Having a colicky baby can be even more challenging!
Many new parents have questions and concerns about their baby's behaviour.
Is he or she behaving ‘normally?', or could there be a medical issue that needs addressing?
One issue that some new parents worry about when their baby is having long crying spells is whether their baby has colic.
If so, what might that mean? And how can parents help their baby to be healthy and happy?
Here are 5 answers to common questions about colic, starting with the question on many new parents lips – does my baby have colic?
#1: Does My Baby Have Colic?
Do you have a baby who is under the age of about 3 months and has episodes where he:
- Cries a lot, sometimes inconsolably
- Doesn’t settle easily to sleep (if at all)
- Cluster feeds (i.e. has many feeds close together – such as 3 or 4 within a couple of hour)
- Appears very ‘windy’ or ‘gassy’
- Goes red in the face
- Makes facial grimaces
- Brings his knees up to his chest
- Arches his back
If so, it's likely your baby has colic. Colic tends to begin around the late afternoon/early evening and can last for a few hours or more. Amongst parents with young babies, this time of the day is often referred to as the ‘arsenic’ or ‘witching’ hours.
However, please don’t worry! Your baby is likely perfectly healthy. Read on to find out more.
#2: Is Colic Normal?
To a degree, colic is normal, as well as transient (as in, it comes as goes). Colic tends to appear in many otherwise normal, healthy, young babies. Colic is often the ‘diagnosis’ for a baby who is otherwise growing and developing normally but has periods where he is unsettled (colic episodes) and shows the signs listed above.
#3: How Long Does Colic Last?
Colic tends to start at around 3 weeks, just as babies are becoming more wakeful and active. It's common for up to one or two colic episodes to occur every 24 hours in a young baby.
Colic tends to peak around 6 weeks, before starting to reduce from around 2 months. For most babies, colic ceases around 3 months.
#4: What Is Colic and What Causes It?
No one knows exactly why many young babies have colic, but there are a few theories:
1. An Immature Digestive System
During colic episodes, many parents indicate that their baby seems very ‘gassy’ or ‘windy’ and seems to have ‘tummy pain’. This would lend to the presumption that perhaps a young baby’s immature digestive system may be implicated.
2. Brain Overstimulation
Since colic episodes tend to start late in the day, another theory is that they may have to do with a baby’s brain being overstimulated, after having taken in a lot of stimuli during the day.
3. Tanking Up
Since a baby tends to cluster feed during colic episodes, it may be that he is tanking up on higher fat/calorie rich milk in preparation for a longer stretch of sleep that often follows colic episodes.

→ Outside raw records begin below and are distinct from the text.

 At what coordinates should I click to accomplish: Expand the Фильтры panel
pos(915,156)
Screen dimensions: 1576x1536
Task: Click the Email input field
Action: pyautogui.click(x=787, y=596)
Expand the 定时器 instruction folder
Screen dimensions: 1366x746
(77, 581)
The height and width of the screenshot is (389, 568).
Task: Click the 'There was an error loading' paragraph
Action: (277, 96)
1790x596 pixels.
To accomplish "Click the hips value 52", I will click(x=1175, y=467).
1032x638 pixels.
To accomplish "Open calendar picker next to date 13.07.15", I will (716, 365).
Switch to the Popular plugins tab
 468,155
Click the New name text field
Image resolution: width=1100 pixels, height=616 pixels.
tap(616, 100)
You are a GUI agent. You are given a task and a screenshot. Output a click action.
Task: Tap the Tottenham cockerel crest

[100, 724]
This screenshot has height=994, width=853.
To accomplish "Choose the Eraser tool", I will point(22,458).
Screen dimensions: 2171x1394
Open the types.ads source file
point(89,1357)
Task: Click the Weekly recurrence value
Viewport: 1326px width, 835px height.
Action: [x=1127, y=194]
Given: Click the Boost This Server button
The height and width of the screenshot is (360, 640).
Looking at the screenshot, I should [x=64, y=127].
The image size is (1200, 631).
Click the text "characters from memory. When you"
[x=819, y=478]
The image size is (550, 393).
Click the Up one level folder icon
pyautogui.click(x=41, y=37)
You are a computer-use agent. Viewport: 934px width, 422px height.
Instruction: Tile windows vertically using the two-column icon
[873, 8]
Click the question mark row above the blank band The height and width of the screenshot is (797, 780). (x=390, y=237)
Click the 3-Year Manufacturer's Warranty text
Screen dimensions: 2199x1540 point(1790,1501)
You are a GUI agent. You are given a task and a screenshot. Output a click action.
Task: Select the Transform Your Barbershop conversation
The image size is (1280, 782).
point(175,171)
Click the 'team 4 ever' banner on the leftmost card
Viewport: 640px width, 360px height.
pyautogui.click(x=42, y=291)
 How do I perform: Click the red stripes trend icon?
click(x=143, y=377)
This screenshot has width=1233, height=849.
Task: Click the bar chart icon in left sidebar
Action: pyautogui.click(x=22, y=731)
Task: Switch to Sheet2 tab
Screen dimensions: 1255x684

#5: How Can I Help My Baby During Colic Episodes?
During a colic episode, a baby seeks comfort to help regulate himself. So when your baby wants to cluster feed during this time, it's not just about the actual feeding, it’s also about the close contact between you and him.
To help settle your baby during a colic episode, you may find it helpful to:
- Carry him around in a sling or baby carrier
- Stay close (e.g. skin-to-skin) to him
- Take him for a walk in the pram
There are other reasons why your baby might be unsettled. If you are concerned about your baby for any reason, see your doctor.